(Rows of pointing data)
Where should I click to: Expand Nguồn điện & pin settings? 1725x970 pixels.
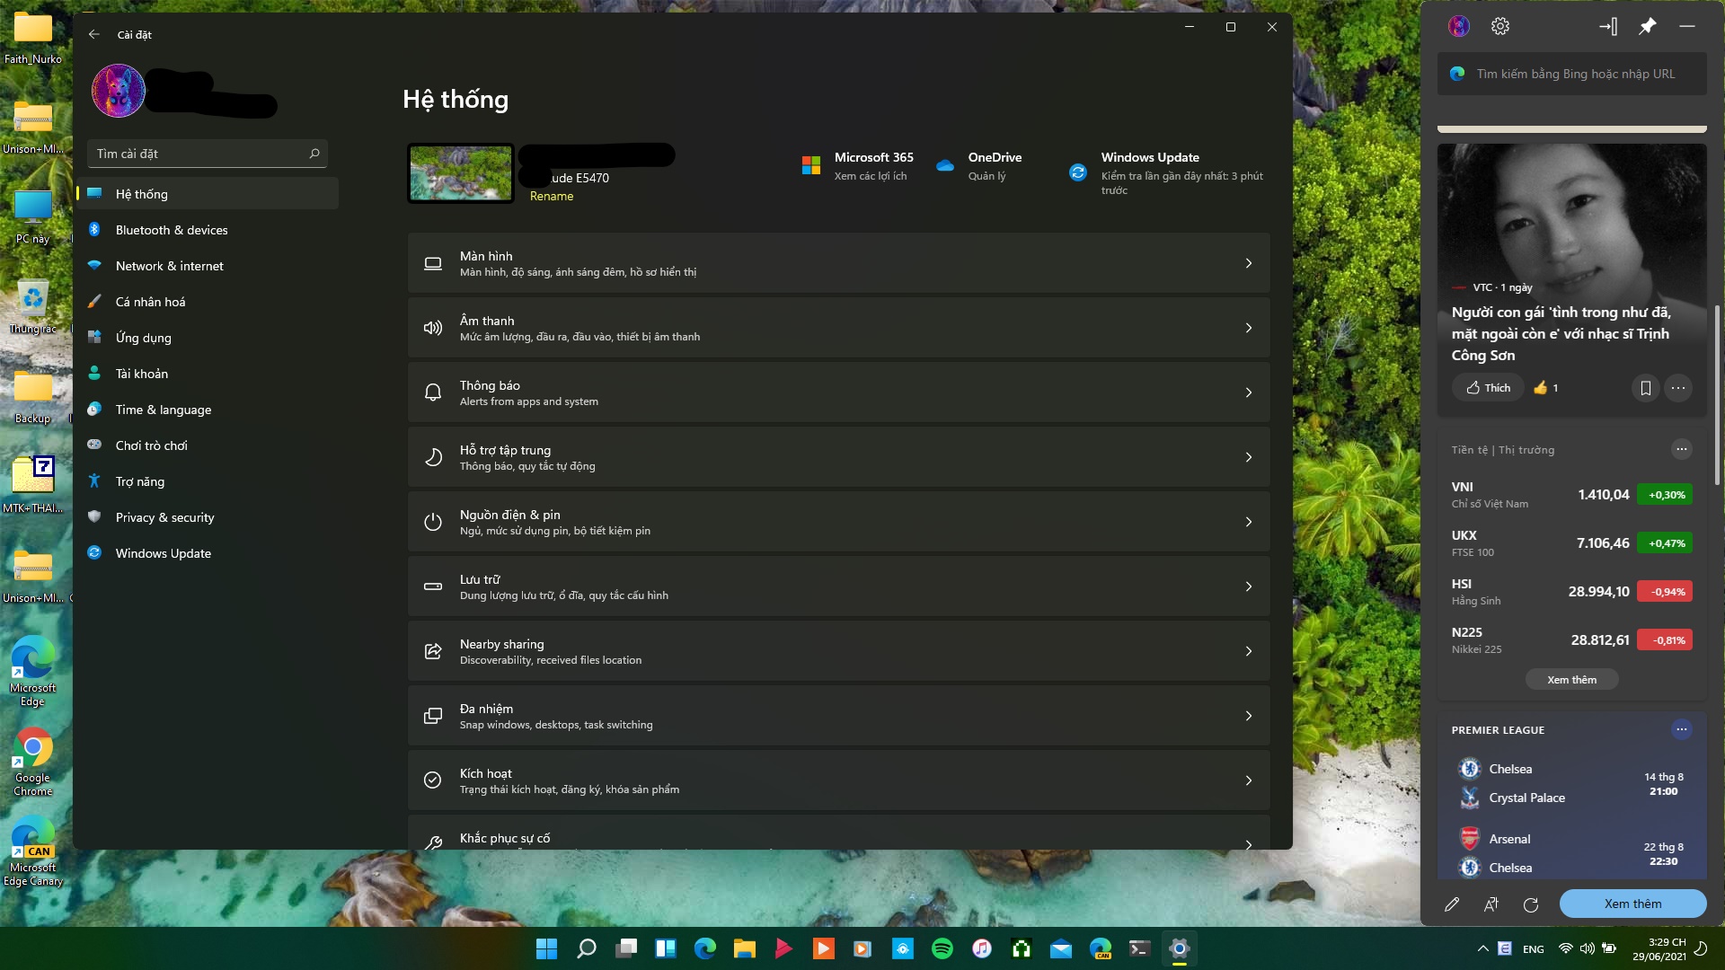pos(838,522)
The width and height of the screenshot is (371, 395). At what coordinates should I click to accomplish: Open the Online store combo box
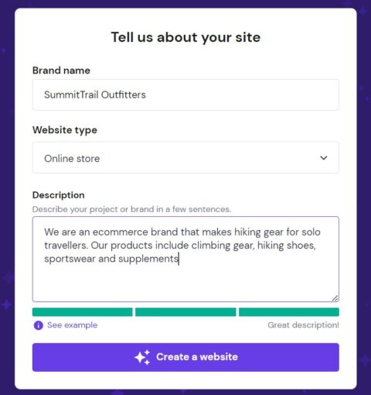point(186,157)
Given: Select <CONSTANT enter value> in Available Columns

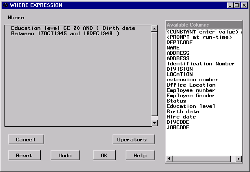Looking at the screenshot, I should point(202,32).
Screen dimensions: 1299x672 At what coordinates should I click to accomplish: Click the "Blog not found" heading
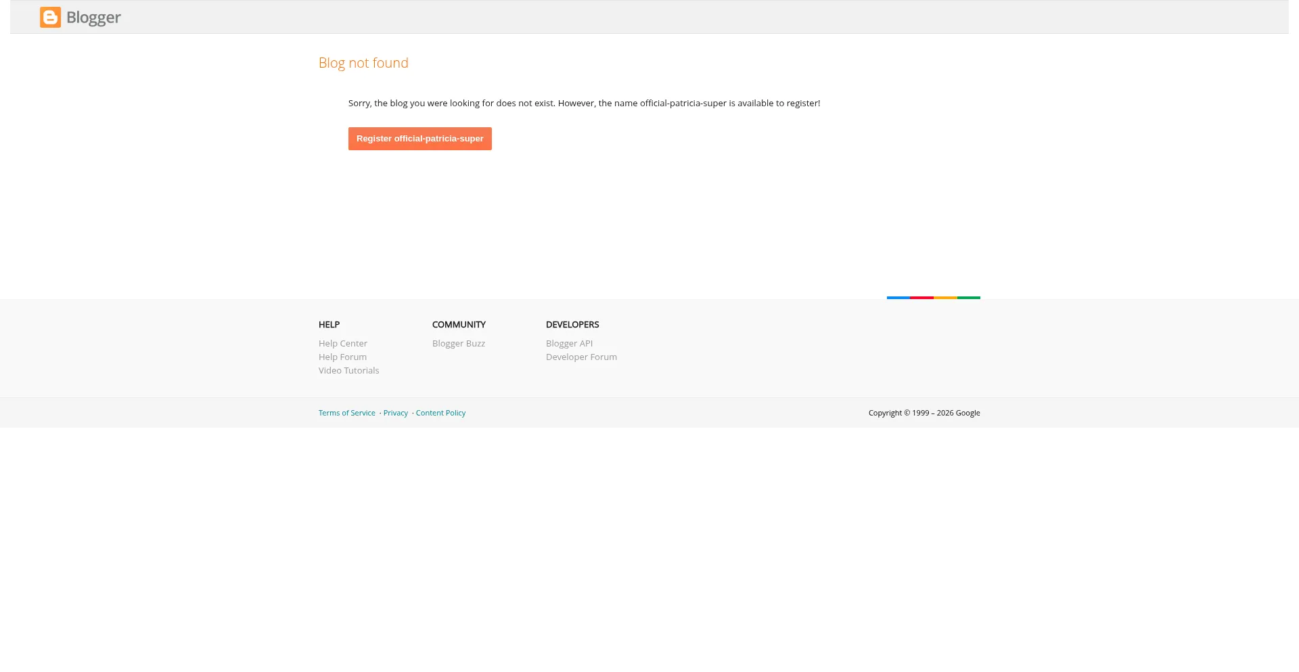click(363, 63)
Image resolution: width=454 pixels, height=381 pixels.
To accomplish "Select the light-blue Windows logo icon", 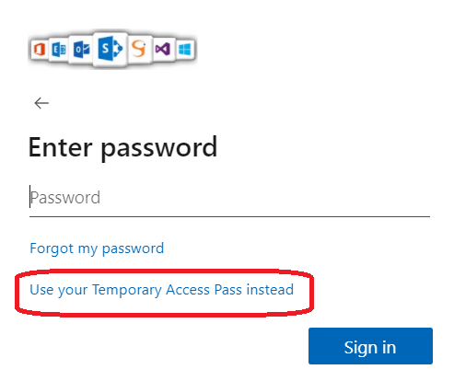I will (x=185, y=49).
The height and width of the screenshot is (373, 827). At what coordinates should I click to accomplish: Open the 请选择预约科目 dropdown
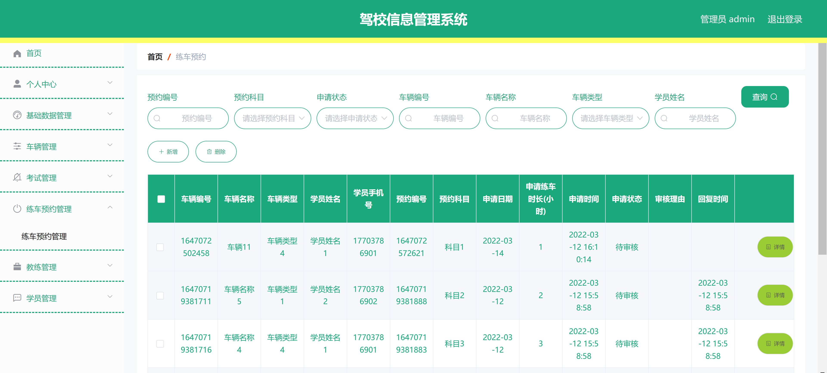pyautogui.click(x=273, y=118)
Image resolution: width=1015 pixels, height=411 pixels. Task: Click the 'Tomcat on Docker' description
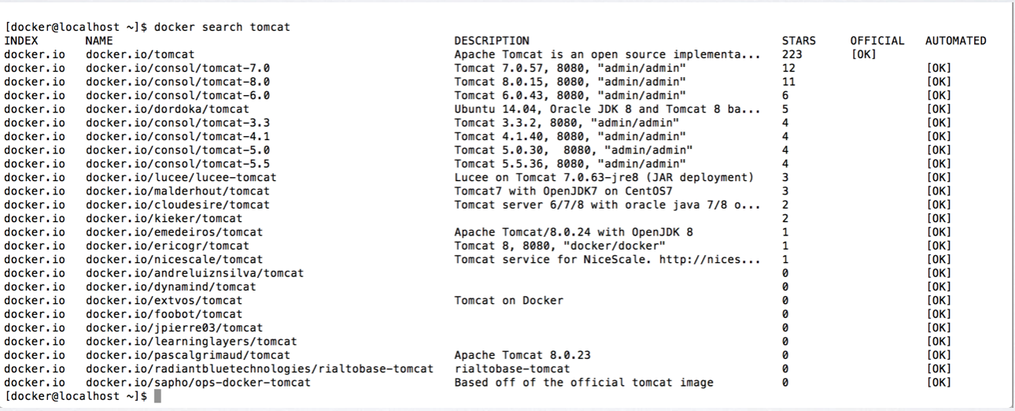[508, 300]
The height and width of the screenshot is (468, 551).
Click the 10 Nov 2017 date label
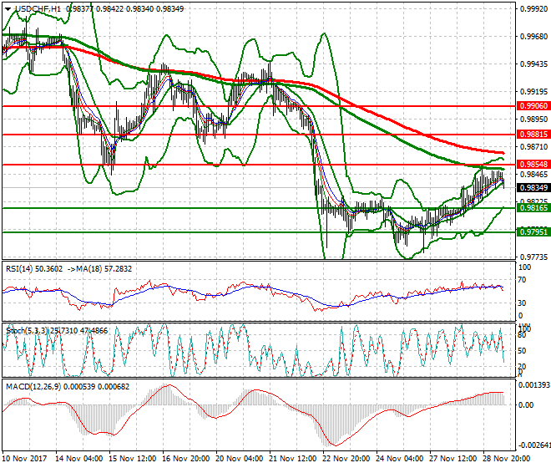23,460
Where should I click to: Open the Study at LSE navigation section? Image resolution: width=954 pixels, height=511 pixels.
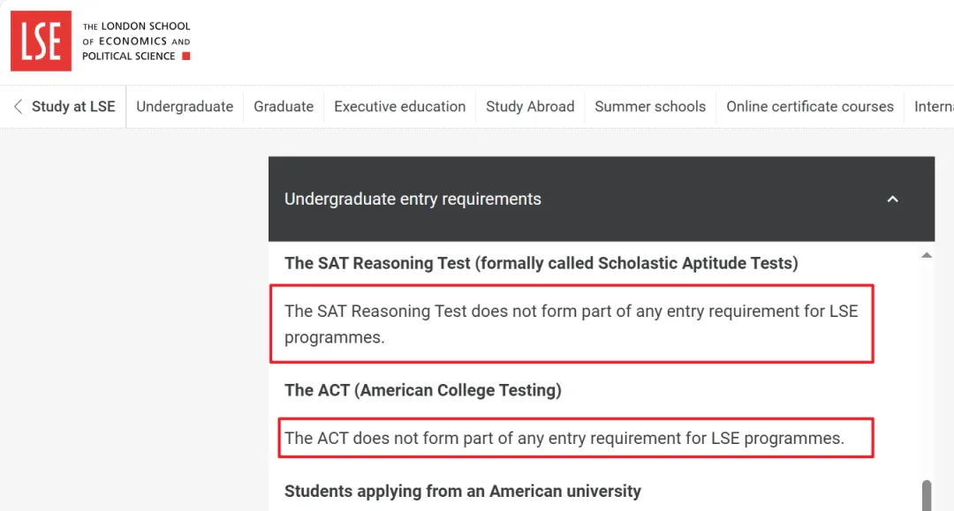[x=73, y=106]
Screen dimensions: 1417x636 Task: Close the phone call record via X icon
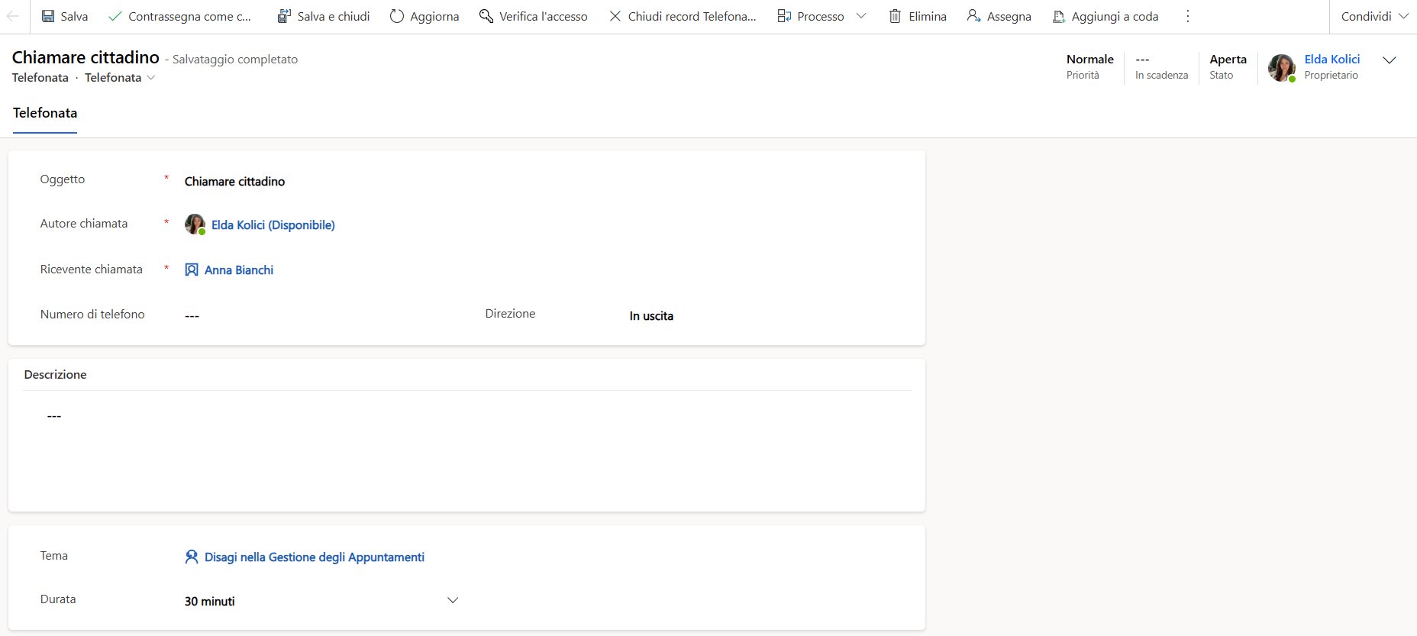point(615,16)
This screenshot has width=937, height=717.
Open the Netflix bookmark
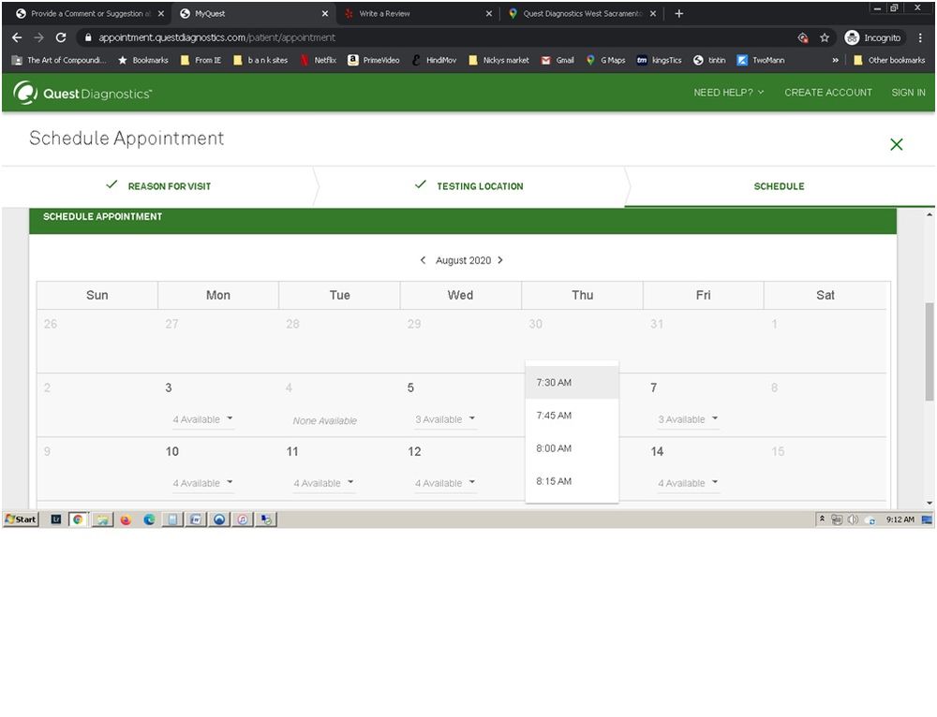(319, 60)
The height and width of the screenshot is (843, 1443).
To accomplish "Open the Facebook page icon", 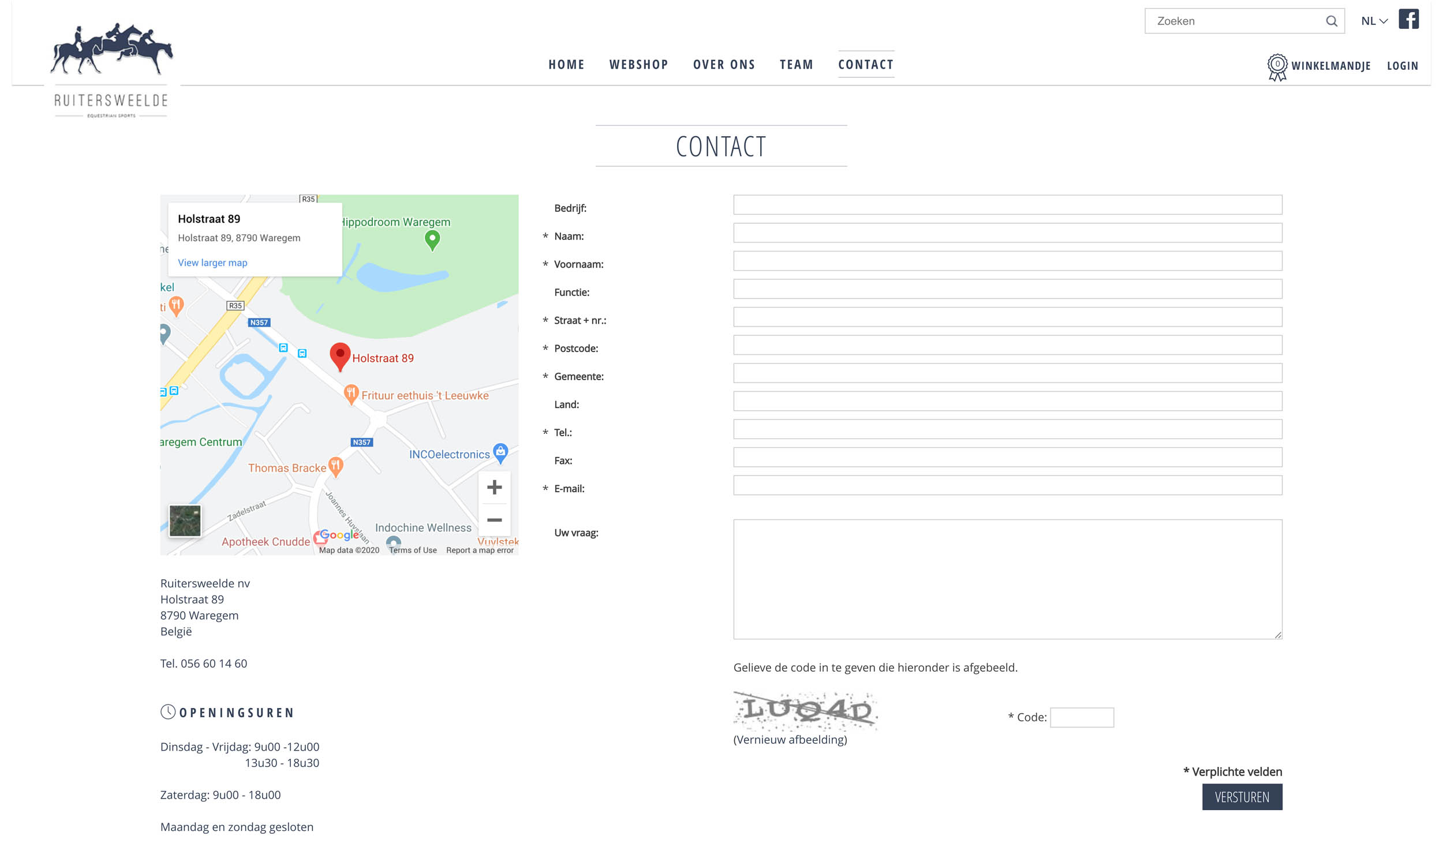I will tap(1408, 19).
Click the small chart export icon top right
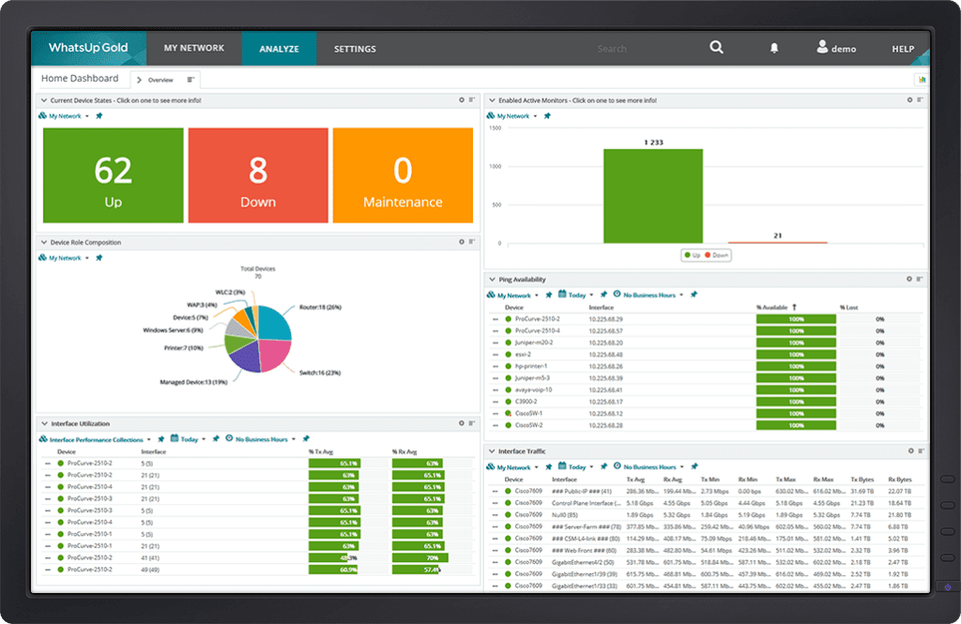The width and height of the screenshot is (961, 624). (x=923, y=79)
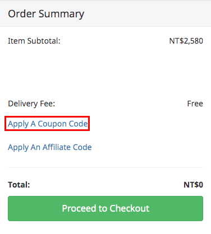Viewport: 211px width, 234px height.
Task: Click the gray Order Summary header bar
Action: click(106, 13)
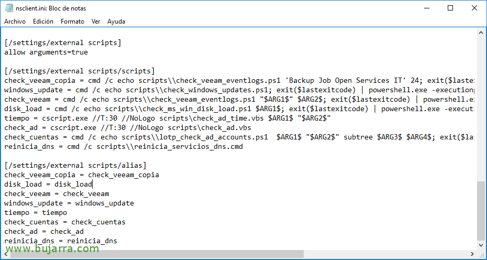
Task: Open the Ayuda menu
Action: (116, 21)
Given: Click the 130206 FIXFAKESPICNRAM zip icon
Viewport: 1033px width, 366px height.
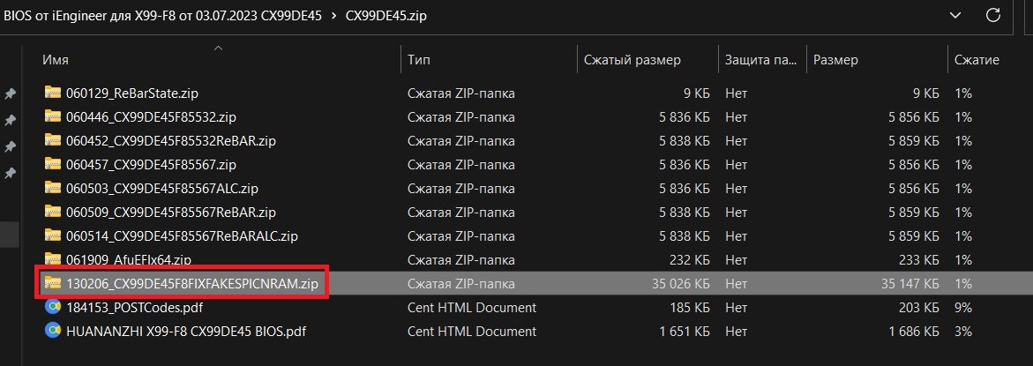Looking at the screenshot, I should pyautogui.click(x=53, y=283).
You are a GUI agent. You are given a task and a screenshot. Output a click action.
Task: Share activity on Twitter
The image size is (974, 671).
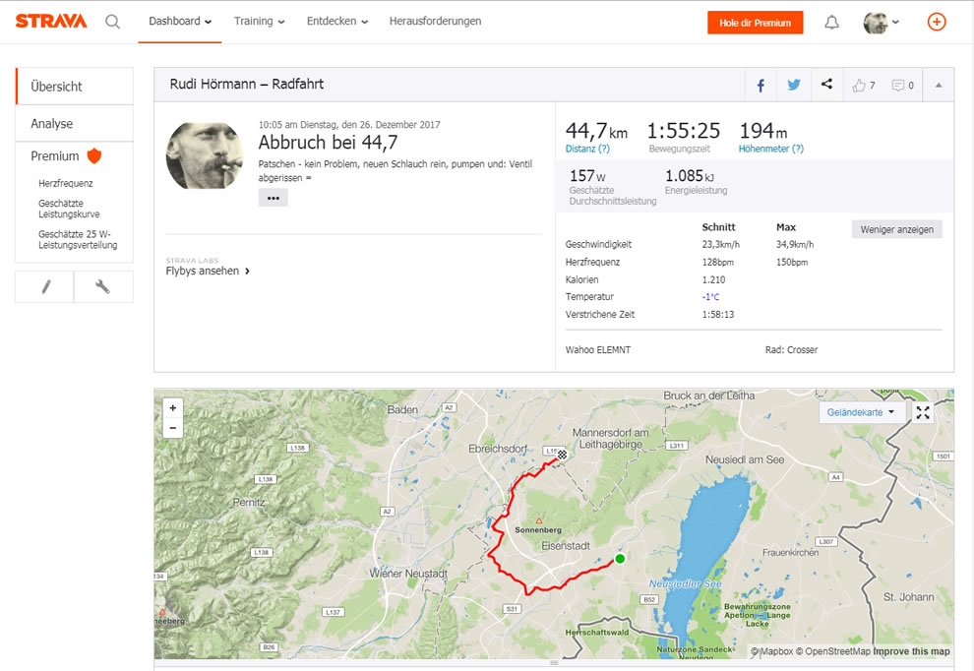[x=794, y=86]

# What is required
Report each line of the entries above that contains the word "dimensions", copying the whole line.

# Output
Screen dimensions: 1299x672 At what coordinates should I click to accomplish: Click the "Blog not found" heading
Screen dimensions: 1417x636 Task: Close the phone call record via X icon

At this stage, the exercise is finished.